What you need to do:
A - Using the image-types text below, decide whether each statement agrees with it: (i) grayscale pixel values run from 0 for black to 255 for white; (ii) indexed images stopped being used once computers could show more than 256 colors; (iii) binary images carry the most image information of any image type. Answer yes or no for each and quote the deciding words of the text.
B - According to the image-types text below, what is a simple way to obtain a binary image?
C - Write the next part of the text below about image types, picking up after its final line.

Source extract:

>>>>

- Binary images are characterized by two values, 0 or 1, which represent black or white, respectively. They are used in many processes since they are the most simplest to process. Though they also carry the least image information that they cannot be used all the time. However, they can be used on object identification, object orientation and text interpretation. A simple way in which to obtain a binary image is by thresholding a grayscale image.
Shown below is an example of binary image of a binary number:
Figure 1. Binary image example [3]
Dimensions : 204 x 204
Width : 204 pixels
Height : 204 pixels
Horizontal Resolution : 96 dpi
Vertical Resolution : 96 dpi
Bit Depth : 24
Item type : jpeg file
- Grayscale images are images represented in shades of black and white, which range between 0 (black) and 255 (white) in numerical value, where in one pixel is one Byte. The need for a grayscale image is that it requires less information compared to a colored image. A gray image can be achieved in a colored image if rgb components in a pixel have the same values, but in a grayscale image only one pixel value is needed instead of three. Compared to a binary image, a grayscale image offers finer image details through the use of different gray tones.
One such example of a grayscale image, which was derived from a true color image, is as shown below:
Figure 2. Grayscaled image
Dimensions : 600 x 337
Width : 600 pixels
Height : 337 pixels
Horizontal Resolution : 96 dpi
Vertical Resolution : 96 dpi
Bit Depth : 24
Item type : jpeg file
- True color images are images which are made up of three bands; one for each of the three primary colors. When the three are combined it is possible to replicate almost all of the colors, this is made possible because the human eye only has three color sensors, one for each of the primary colors. But since each pixel is composed of three bands, it is one of the heaviest images as can be seen on the details describing Figure 3.
Figure 3. True color image taken from an iPhone a year ago
Dimensions : 2048 x 1536 Resolution unit: 2
Width : 2048 pixels Color Representation: sRGB
Height : 1536 pixels Camera maker : Apple
Horizontal Resolution : 72 dpi Camera Model : iPhone 3GS
Vertical Resolution : 72 dpi F-stop : f/2.8
Bit Depth : 24 Exposure time: 1/15 sec
Item type : jpeg file ISO speed : ISO-500
Focal length : 4 mm
- Indexed images are colored images whose colors are represented by numbers which denote the index of colors in a color map. Colored images makes use of a 24-bit color, but sometimes there is no need to make use of the full 24-bit range. Therefore indexing is used based on a variety of color palettes which can be composed of 8, 24 or 256 colors. The procedure is that the computer makes a list of the 256 most use color values, also called a color map or a color palette.In the past, indexed images were essential when computers were limited to only 256 colors, but up till present it is still used to save on bandwidth and storage space. One disadvantage though is that if an image is given a wrong color palette it is near to impossible to retrieve the original image.
Figure 4. Indexed image (Right) created using a color palette composed of 256 colors based from the original image (Left) [5]
Dimensions : 226 x 200
Width : 226 pixels
Height : 200 pixels
Bit Depth : 8
Item type : png file
There are many ways to identify image properties using Gimp, three of which include changing file format, histogram formation and image cropping, all of which I will implement upon the image shown in Figure 3 and 4.
Figure 5. Converted file (Left) and Cropped Image (Right)
Figure 6. Converted file (Left) and Cropped Image (Right)

<<<<

Dataset section:
>>>>

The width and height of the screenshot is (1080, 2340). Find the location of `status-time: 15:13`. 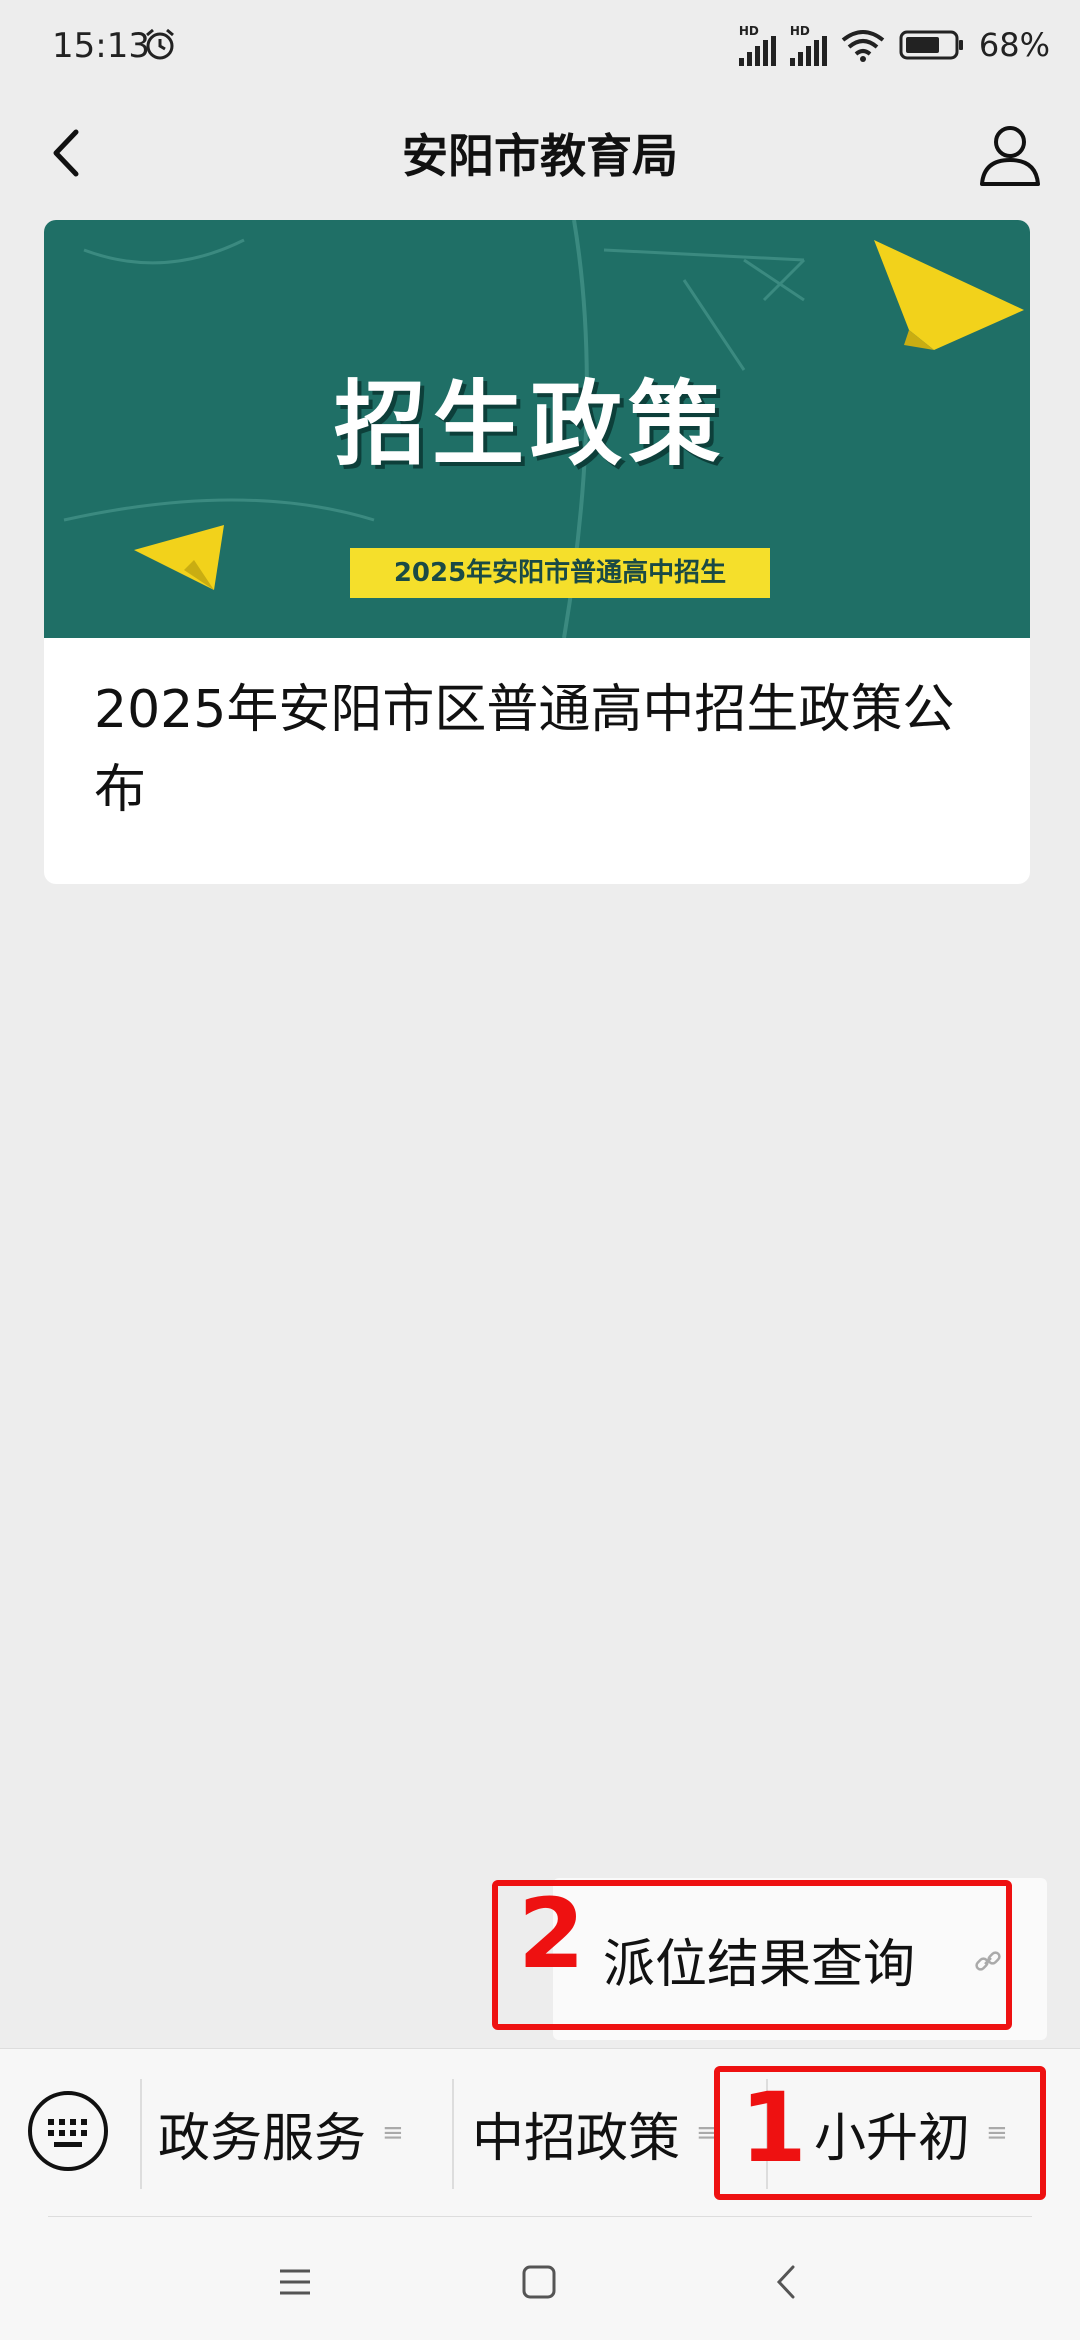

<<<<

Answers for the tasks:
A -
(i) Yes: "range between 0 (black) and 255 (white) in numerical value"
(ii) No: "up till present it is still used to save on bandwidth and storage space"
(iii) No: "they also carry the least image information"

B - By thresholding a grayscale image.

C -
Changing an images format is useful since each format offers its own advantages as will be discussed further own into the blog. Cropping on the other hand removes unnecessary details outside the region of interest and can even isolate features needed by the user. Lastly, a histogram plot of the image describes the color distribution along the image, which can be categorized into very dark, dark, medium, light and very light.
From the discussion earlier one can see that an indexed image, binary image and a grayscale image can be produced from a true color image. One has to simply manipulate the pixel values for each of the three color band to achieve this goal. Gimp, example offers a variety of tools with which one can perform the tasks mentioned. Shown in Figure 7 is another true color image used for this process. The image was originally of a larger size but was scaled down to 33% of its original value for easier handling.
Figure 7. True Color image of a Kite used in a ARRAS Fieldwork in the summer of 2012
Dimensions : 1006 x 754
Width : 1006 pixels
Height : 654 pixels
Bit Depth : 24
Item type : PNG
Size : 667kB
In gimp, one can convert this image into grayscale by right-clicking the image and selecting Image -> Mode -> Grayscale. What happens is that Gimp varies the values along the RGB bands according to a set formula, one can actually perform the grayscale manually by using the channel mixer by going into Image-> Color-> Components -> Channel Mixer and define which percentage of the three bands/channels to use. But an easier way to is to go to Image -> Color -> Components -> Decompose, in this toolbox the user is offered a variety of ways in order to perform grayscale which allow image decomposition into CMYK, HSL, HSV, RGB and others. Decomposing the image into the RGB channel, results in three different grayscales as each channel can be represented in gray values. In Figure 10, note how the RGB channels differ from the default grayscale result. The variation is caused by the information that each channel contains. The red channel contains most of the luminance information as well as most of the noise. The green channel contains the least noise, while the blue channel contains shadow information and noise.
Figure 8. Selecting Grayscale tool
Figure 9. Selecting the Decompose tool
Figure 10. Grayscale result. (Top Left) Default Grayscale Result. Grayscale representation of the RGB channels: Red (Top Right), Green (Bottom Left), Blue (Bottom Right)
A binary image can be formed from a grayscale image or directly from the true color image. Gimp allows this by making use of the images histogram. Going into Image -> Color -> Threshold, a window opens containing a select region of the histogram and the image is converted into binary. Gimp gives a pixel value of 1 or white to the pixels falling into the highlighted histogram range while giving a pixel value of 0 otherwise.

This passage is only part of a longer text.